Cubic CuPt [$L1_{3}(I)$, $D4$] Structure: AB_cF32_227_c_d-001
| Prototype | CuPt |
| AFLOW prototype label | AB_cF32_227_c_d-001 |
| Strukturbericht designation | $L1_{3}(I)$ |
| ICSD | none |
| Pearson symbol | cF32 |
| Space group number | 227 |
| Space group symbol | $Fd\overline{3}m$ |
| AFLOW prototype command |
aflow --proto=AB_cF32_227_c_d-001
--params=$a$ |
- (Johansson, 1929) described two possible structures for CuPt. (Ewald, 1929) and later (Villars, 2007) used the description to determine the space group and atomic positions. This page describes the cubic structure, which (Ewald, 1929) labeled Strukturbericht $L1_{1}$. The other structure is rhombohedral, and was listed as $L1_{1}$. (Villars, 2007) prefers the later structure, listing the current one as
superceded.
- (Barrett, 1980) noted that even slight additions of platinum above stoichiometry will cause a change in the crystal structure.
- This structure is equivalent to the $D4$ structure of (Lu, 1991).

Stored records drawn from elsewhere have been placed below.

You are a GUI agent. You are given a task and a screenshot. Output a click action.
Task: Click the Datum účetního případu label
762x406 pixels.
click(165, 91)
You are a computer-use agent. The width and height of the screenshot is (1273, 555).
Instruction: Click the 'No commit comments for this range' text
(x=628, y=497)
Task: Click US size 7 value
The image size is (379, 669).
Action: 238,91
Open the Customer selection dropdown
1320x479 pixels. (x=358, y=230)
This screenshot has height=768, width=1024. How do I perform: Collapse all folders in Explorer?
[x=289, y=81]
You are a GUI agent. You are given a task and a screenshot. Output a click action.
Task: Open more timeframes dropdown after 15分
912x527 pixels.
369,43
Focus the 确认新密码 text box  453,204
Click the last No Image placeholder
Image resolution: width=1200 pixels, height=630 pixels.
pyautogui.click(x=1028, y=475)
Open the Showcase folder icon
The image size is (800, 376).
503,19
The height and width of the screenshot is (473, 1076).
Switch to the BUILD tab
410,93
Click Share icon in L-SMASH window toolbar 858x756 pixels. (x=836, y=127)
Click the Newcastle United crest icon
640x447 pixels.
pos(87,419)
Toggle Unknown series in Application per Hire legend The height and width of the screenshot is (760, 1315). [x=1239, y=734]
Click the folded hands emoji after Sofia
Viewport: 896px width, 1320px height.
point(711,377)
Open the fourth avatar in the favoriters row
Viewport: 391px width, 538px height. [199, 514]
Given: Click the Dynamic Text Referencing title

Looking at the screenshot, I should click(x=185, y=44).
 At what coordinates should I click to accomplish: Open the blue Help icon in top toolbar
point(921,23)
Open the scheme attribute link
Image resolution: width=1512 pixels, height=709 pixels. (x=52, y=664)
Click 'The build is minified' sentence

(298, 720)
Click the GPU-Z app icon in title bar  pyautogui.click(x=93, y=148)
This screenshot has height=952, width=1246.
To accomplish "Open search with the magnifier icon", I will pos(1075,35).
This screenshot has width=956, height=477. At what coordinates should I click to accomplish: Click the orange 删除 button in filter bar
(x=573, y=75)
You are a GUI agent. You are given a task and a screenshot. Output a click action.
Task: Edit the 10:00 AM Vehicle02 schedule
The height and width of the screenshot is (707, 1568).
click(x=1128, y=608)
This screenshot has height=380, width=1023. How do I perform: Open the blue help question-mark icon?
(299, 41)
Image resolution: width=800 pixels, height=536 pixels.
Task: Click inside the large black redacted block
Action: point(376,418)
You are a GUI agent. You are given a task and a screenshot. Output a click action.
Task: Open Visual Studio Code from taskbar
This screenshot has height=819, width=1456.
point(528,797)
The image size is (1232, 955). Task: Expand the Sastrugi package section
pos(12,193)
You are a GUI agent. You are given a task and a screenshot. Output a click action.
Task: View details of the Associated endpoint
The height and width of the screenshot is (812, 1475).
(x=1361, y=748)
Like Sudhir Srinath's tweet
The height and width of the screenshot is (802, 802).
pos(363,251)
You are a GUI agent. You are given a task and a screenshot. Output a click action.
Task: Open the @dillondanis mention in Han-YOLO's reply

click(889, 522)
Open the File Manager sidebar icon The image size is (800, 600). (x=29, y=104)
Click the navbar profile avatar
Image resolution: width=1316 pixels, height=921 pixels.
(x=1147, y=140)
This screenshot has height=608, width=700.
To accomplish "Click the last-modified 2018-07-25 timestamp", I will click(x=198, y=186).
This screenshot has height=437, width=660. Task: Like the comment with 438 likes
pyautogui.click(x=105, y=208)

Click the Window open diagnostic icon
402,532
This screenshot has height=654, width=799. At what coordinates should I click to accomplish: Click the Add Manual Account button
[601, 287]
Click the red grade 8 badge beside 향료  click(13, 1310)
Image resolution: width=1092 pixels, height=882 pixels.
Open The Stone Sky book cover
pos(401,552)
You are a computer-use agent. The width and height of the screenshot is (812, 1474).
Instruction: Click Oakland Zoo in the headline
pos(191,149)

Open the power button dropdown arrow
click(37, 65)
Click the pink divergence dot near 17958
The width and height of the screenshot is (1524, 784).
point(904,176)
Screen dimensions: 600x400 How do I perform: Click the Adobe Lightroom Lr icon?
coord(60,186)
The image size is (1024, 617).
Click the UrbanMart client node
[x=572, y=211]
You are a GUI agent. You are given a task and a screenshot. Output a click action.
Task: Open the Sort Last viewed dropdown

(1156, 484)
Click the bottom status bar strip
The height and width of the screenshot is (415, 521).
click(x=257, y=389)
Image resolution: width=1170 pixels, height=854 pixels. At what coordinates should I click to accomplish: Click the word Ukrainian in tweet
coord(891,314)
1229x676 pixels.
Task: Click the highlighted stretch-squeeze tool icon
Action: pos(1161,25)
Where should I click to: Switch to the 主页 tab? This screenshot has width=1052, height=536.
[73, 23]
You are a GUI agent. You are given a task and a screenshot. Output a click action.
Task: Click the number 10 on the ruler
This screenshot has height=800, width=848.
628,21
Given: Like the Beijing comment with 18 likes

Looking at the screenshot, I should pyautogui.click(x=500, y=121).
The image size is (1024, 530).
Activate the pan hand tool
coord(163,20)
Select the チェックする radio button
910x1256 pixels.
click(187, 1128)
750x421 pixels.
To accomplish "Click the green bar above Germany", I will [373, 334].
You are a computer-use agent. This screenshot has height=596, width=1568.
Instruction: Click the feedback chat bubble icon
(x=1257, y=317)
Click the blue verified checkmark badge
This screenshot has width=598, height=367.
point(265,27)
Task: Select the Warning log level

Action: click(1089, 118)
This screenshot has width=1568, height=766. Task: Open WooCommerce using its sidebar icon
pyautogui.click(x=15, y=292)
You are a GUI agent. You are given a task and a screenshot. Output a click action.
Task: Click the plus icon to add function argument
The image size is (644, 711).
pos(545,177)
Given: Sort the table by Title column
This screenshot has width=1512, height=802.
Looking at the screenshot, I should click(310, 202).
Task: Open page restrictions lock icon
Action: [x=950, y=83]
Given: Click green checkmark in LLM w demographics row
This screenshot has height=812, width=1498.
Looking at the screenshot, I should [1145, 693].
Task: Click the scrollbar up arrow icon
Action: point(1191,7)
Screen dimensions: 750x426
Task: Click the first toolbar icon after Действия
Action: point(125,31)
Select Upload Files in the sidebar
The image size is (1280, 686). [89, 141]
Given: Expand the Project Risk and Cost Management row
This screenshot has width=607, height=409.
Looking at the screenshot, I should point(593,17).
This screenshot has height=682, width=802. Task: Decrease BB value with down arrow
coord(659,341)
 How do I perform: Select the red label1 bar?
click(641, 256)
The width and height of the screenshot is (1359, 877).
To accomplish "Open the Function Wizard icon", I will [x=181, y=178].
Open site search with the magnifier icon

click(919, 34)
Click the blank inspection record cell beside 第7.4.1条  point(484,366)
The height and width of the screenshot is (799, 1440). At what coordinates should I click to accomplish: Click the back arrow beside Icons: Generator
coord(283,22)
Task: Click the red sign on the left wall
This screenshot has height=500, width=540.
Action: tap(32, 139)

- It should not be confused with the CuPt$_{3}$ structure, which has also been given the $L1_{3}$ label, and which we will often refer to as $L1_{3}(II)$.
\[ \begin{array}{ccc}
\mathbf{a_{1}}&=&\frac{1}{2}a \,\mathbf{\hat{y}}+\frac{1}{2}a \,\mathbf{\hat{z}}\\\mathbf{a_{2}}&=&\frac{1}{2}a \,\mathbf{\hat{x}}+\frac{1}{2}a \,\mathbf{\hat{z}}\\\mathbf{a_{3}}&=&\frac{1}{2}a \,\mathbf{\hat{x}}+\frac{1}{2}a \,\mathbf{\hat{y}}
\end{array}\]
Basis vectors
| Lattice coordinates | Cartesian coordinates | Wyckoff position | Atom type | |||
|---|---|---|---|---|---|---|
| $\mathbf{B_{1}}$ | = | $0$ | = | $0$ | (16c) | Cu I |
| $\mathbf{B_{2}}$ | = | $\frac{1}{2} \, \mathbf{a}_{3}$ | = | $\frac{1}{4}a \,\mathbf{\hat{x}}+\frac{1}{4}a \,\mathbf{\hat{y}}$ | (16c) | Cu I |
| $\mathbf{B_{3}}$ | = | $\frac{1}{2} \, \mathbf{a}_{2}$ | = | $\frac{1}{4}a \,\mathbf{\hat{x}}+\frac{1}{4}a \,\mathbf{\hat{z}}$ | (16c) | Cu I |
| $\mathbf{B_{4}}$ | = | $\frac{1}{2} \, \mathbf{a}_{1}$ | = | $\frac{1}{4}a \,\mathbf{\hat{y}}+\frac{1}{4}a \,\mathbf{\hat{z}}$ | (16c) | Cu I |
| $\mathbf{B_{5}}$ | = | $\frac{1}{2} \, \mathbf{a}_{1}+\frac{1}{2} \, \mathbf{a}_{2}+\frac{1}{2} \, \mathbf{a}_{3}$ | = | $\frac{1}{2}a \,\mathbf{\hat{x}}+\frac{1}{2}a \,\mathbf{\hat{y}}+\frac{1}{2}a \,\mathbf{\hat{z}}$ | (16d) | Pt I |
| $\mathbf{B_{6}}$ | = | $\frac{1}{2} \, \mathbf{a}_{1}+\frac{1}{2} \, \mathbf{a}_{2}$ | = | $\frac{1}{4}a \,\mathbf{\hat{x}}+\frac{1}{4}a \,\mathbf{\hat{y}}+\frac{1}{2}a \,\mathbf{\hat{z}}$ | (16d) | Pt I |
| $\mathbf{B_{7}}$ | = | $\frac{1}{2} \, \mathbf{a}_{1}+\frac{1}{2} \, \mathbf{a}_{3}$ | = | $\frac{1}{4}a \,\mathbf{\hat{x}}+\frac{1}{2}a \,\mathbf{\hat{y}}+\frac{1}{4}a \,\mathbf{\hat{z}}$ | (16d) | Pt I |
| $\mathbf{B_{8}}$ | = | $\frac{1}{2} \, \mathbf{a}_{2}+\frac{1}{2} \, \mathbf{a}_{3}$ | = | $\frac{1}{2}a \,\mathbf{\hat{x}}+\frac{1}{4}a \,\mathbf{\hat{y}}+\frac{1}{4}a \,\mathbf{\hat{z}}$ | (16d) | Pt I |
References
- C. H. Johansson and J. O. Linde, Gitterstruktur und elektrisches Leitvermögen der Mischkristallreihen Au-Cu, Pd-Cu und Pt-Cu, Annalen der Physik 82, 449–478 (1927), doi:10.1002/andp.19273870402.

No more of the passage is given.